AGINAO builds its cognitive engine by applying self-programming techniques to create a hierarchy of interconnected codelets - the tiny pieces of code executed on a virtual machine. These basic processing units are evaluated for their applicability and fitness with a notion of reward calculated from self-information gain of binary partitioning of the codelet's input state-space. This approach, however, is useless for the evaluation of actuators. Instead, a model is proposed in which actuators are evaluated by measuring the impact that an activation of an effector, and consequently the feedback from the robot sensors, has on average reward received by the processing units.

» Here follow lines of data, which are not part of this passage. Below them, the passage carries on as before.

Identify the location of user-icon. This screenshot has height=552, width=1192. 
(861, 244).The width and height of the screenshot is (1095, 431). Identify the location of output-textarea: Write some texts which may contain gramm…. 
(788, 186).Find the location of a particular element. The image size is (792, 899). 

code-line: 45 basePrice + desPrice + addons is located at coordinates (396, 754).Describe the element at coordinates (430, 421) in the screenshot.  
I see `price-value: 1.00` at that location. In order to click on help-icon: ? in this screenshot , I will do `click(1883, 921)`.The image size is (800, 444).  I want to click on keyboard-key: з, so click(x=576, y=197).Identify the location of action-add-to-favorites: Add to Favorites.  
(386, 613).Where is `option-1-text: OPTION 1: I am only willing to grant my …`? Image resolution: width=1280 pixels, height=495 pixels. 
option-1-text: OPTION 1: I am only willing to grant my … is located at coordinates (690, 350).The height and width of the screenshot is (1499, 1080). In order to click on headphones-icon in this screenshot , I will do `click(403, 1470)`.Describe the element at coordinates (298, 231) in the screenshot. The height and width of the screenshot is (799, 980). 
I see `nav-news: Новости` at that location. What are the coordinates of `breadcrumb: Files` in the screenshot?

The AGINAO is a project to create a human-level artificial general intelligence system (HL AGI) embodied in the Aldebaran Robotics' NAO humanoid robot. The dynamical and open-ended cognitive engine of the robot is represented by an embedded and multi-threaded control program, that is self-crafted rather than hand-crafted, and is executed on a simulated Universal Turing Machine (UTM). The actual structure of the cognitive engine emerges as a result of placing the robot in a natural preschool-like environment and running a core start-up system that executes self-programming of the cognitive layer on top of the core layer. The data from the robot's sensory devices supplies the training samples for the machine learning methods, while the commands sent to actuators enable testing hypotheses and getting a feedback. The individual self-created subroutines are supposed to reflect the patterns and concepts of the real world, while the overall program structure reflects the spatial and temporal hierarchy of the world dependencies. This paper focuses on the details of the self-programming approach, limiting the discussion of the applied cognitive architecture to a necessary minimum.